1. An intelligent infusion volume weighing system, comprising: The intelligent unit (1) includes a sensor data fusion module, which uses graph convolutional network algorithm and wavelet convolutional neural network; a bus (2), an ultrasonic flow sensor (3), which transmits flow velocity data to the intelligent unit processor (1) via the bus (2); and a weighing device (4), which includes a strain gauge sensor (41), a cavity (42), an inflow conduit (43), and an outflow conduit (44).

2. The intelligent infusion volume weighing system according to claim 1, characterized in that, The intelligent unit (1) employs a microprocessor and includes memory, a computing unit, and input / output ports.

3. The intelligent infusion volume weighing system according to claim 1, characterized in that, The ultrasonic flow sensor (3) uses the time difference between the ultrasonic signal and the received signal to calculate the fluid velocity and transmits the velocity data to the intelligent unit processor (1).
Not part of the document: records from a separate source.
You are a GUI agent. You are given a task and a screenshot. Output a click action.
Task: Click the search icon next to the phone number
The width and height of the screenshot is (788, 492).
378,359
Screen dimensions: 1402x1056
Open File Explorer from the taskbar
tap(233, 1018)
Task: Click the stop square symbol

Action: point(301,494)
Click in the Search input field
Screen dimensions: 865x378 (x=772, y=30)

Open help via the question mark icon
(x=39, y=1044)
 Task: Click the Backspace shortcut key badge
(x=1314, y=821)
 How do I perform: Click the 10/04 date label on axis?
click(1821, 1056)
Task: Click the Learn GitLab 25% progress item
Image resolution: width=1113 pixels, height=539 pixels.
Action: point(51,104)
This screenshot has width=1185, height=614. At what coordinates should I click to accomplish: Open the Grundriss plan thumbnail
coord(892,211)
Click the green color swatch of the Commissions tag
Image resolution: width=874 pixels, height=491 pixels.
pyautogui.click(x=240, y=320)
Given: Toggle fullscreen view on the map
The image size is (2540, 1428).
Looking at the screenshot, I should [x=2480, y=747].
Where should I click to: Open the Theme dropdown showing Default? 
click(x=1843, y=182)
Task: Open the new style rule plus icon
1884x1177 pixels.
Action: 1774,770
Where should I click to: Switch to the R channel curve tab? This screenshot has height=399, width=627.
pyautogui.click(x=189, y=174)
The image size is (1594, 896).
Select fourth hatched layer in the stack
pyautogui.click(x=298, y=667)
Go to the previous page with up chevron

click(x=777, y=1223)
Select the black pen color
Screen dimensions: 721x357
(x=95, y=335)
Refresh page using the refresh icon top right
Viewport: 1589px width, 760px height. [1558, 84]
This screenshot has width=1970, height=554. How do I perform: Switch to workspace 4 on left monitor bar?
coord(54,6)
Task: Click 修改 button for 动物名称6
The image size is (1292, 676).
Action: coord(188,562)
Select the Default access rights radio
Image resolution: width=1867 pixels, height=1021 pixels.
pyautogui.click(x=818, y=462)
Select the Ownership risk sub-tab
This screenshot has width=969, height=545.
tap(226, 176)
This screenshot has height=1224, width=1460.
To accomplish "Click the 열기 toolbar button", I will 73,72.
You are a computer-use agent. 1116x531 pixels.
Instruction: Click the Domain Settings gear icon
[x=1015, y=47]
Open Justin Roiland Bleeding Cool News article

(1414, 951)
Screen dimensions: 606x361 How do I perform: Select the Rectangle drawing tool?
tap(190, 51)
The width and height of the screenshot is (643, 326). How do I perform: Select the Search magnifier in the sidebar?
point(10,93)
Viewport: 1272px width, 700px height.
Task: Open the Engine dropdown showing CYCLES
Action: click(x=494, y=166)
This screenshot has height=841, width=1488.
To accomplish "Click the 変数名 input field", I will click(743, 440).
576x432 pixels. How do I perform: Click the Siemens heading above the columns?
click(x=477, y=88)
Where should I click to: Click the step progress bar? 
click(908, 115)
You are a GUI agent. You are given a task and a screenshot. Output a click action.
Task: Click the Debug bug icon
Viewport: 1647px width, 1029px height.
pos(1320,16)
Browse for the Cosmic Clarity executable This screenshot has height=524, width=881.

4. The intelligent infusion volume weighing system according to claim 1, characterized in that, The strain sensor (41) includes a strain gauge mounted on the platform surface.

5. The intelligent infusion volume weighing system according to claim 4, characterized in that, The resistance change signal of the strain gauge is transmitted to the signal conditioning circuit, which uses an analog-to-digital converter to convert the conditioned analog signal into a digital signal and transmits it to the intelligent unit (1) via the bus (2).

6. The intelligent infusion volume weighing system according to claim 1, characterized in that, The intelligent unit (1) supports wireless communication protocols, including Wi-Fi 802.11ac, Bluetooth 4.0 and above, and ZigBee 3.0 standard.